The Henry (H) is the unit of measurement in electrical science that quantifies inductance. Inductance is an intrinsic characteristic of any electrical conductor, representing the tendency of a circuit to oppose changes in the electric current flowing through it. The Henry provides a universal standard for engineers and scientists to communicate the precise behavior of these components.
Defining Inductance
Inductance describes the electrical property of a conductor to resist any change in the current that moves through it. This phenomenon is often likened to electrical “inertia,” where the conductor attempts to maintain a constant current flow. The physical basis for this opposition lies in the magnetic field generated when electric current passes through a conductor, particularly when coiled.
When the electric current changes, the magnetic field it creates also changes in strength. This changing magnetic field then induces a voltage, or electromotive force, back across the conductor itself. This induced voltage always acts in a direction that opposes the original change in current, a principle known as Lenz’s law. A higher inductance value means the component generates a greater opposing voltage for a given rate of current change.
The Henry: The Unit of Measurement
The Henry (H) is the official International System of Units (SI) measure for inductance, defining the relationship between the rate of current change and the resulting induced voltage. One Henry is defined as the amount of inductance that generates an induced voltage of one volt when the electric current changes at a rate of one ampere per second. This definition links the Henry directly to the fundamental units of voltage, current, and time, illustrating its derivation as $\text{H} = \text{V} \cdot \text{s} / \text{A}$.
A full Henry represents a relatively large amount of inductance, often exceeding the requirements for small electronic devices. Consequently, inductance values in practical electronics are frequently expressed in smaller metric sub-units. Designers commonly work with the millihenry (mH) and the microhenry ($\mu$H). For high-frequency radio applications, values can even drop into the nanohenry (nH) range.
Joseph Henry: The Scientist
The unit of inductance is named in honor of Joseph Henry (1797–1878), an American scientist who made contributions to the field of electromagnetism in the early 19th century. Henry’s work advanced the understanding of how electricity and magnetism interact, particularly in the context of coiled conductors. His research led to the discovery of self-inductance, the phenomenon where a changing current in a circuit induces a voltage in that same circuit.
Henry also independently discovered mutual inductance, which describes how a changing current in one coil can induce a voltage in a separate, nearby coil. Although Michael Faraday published his findings on electromagnetic induction first, Henry’s foundational research was recognized internationally, leading to the adoption of the Henry unit in 1893. Beyond induction, Henry improved the electromagnet, creating the strongest magnets of his time by insulating the wire and tightly coiling it around an iron core.

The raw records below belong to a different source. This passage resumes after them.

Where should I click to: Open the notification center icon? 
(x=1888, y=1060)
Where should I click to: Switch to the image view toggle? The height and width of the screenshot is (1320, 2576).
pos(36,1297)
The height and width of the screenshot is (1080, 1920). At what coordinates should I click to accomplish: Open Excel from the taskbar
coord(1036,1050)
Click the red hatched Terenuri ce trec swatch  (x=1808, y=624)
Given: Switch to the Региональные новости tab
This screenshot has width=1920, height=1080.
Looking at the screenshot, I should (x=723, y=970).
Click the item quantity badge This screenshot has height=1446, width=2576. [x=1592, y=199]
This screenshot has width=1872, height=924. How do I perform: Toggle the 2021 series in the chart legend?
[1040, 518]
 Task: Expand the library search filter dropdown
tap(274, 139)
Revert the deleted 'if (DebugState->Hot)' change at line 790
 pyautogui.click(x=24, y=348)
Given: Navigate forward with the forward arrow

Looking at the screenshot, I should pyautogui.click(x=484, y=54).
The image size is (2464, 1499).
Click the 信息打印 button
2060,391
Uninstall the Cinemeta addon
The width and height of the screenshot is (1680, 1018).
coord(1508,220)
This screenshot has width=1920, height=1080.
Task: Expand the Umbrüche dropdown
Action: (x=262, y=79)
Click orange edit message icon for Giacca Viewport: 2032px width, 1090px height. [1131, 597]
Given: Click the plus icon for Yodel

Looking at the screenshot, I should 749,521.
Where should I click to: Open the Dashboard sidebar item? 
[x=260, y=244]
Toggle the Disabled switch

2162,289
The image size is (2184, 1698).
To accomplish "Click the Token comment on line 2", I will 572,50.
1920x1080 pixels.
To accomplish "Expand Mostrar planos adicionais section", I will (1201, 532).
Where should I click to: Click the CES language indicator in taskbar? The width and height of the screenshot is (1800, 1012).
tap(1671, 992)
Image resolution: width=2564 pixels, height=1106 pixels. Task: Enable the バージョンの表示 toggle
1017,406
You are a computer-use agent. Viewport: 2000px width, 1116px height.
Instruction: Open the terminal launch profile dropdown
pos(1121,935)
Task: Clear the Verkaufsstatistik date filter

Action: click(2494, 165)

Inductance in Everyday Technology
The principle of inductance is put to practical use in a component known as an inductor, typically a coil of wire designed to possess a specific Henry value. These components are fundamental to nearly all electronic and electrical systems, utilizing their current-opposing property for specific functions. One widespread application is in power supplies, where inductors, often called chokes, are used as filters to smooth out fluctuations in the electric current.
Inductors are important in tuning circuits, used in devices like radios and televisions to select a specific frequency from a range of signals. When paired with a capacitor, the inductor’s value determines the resonant frequency, allowing the circuit to efficiently isolate the desired signal.
Inductors play a significant role in energy storage, particularly in switch-mode power supplies, such as those found in computers. In these converters, the inductor stores energy in its magnetic field during one part of the switching cycle and releases it during another, enabling efficient voltage regulation.